Of course, changing the expression to
if ((~x) == '0)
Gives me the behavior I expect; It evaluates to true when x
is 8'hff
.
My question:
Why does adding the tick mark fix this problem? 0
by itself should give me an unsigned integer with width 32, and (~x)
should give me an 8-bit unsigned number. Whether or not I specify the width of my 0
, the result ought to be the same.
I assume that I'm missing something about signedness or type promotion in the Verilog spec.
Example code: You can see this behavior across all Commercial simulators at this EDA playground link.
In case you have trouble accessing it, the code at the link is
module tb;
logic [7:0] x;
logic [7:0] y;
initial begin
x <= 8'hff;
y <= 8'h00;
#1;
$display("((~x) == 0) evaluates to %b", (~x) == 0); #1;
$display("((~x) == '0) evaluates to %b", (~x) == '0); #1;
$display("((y) == 0) evaluates to %b", (y) == 0); #1;
$display("((y) == 0) evaluates to %b", (y) == '0); #1;
$display("((~y) == ~0) evaluates to %b", (~y) == ~0); #1;
$finish;
end
endmodule
Upvotes: 0
Views: 220
Reputation: 42698
This is because operands get extended before apply any operations within the same context.
Since the width of the unsized decimal literal 0
is 32, the equality operator extends the width of the smaller operand to the width of the larger operand.
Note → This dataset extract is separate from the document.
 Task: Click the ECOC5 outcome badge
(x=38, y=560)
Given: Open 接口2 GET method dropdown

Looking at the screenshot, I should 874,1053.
So 8'hFF
becomes 32'h0000_00FF
. Then the bitwise-negation operator ~
gets applied.
The width of fill literal '0
depends on its context. When self-determined, its width is 1 bit. However, when in the context of the equality operator, its width gets extended to the width of x
, which is 8-bits.
You can get the behavior you want by using the fill literal, or making sure there is no operand extension either by:
if ((~x) == 8'b0) // No extension -- both sides are 8-bits
or use a concatenation:
if ({~x} == 8'b0)
The concatenation works because each operand of a concatenation is self-determined. Only the result of the concatenation is the context of the equality expression.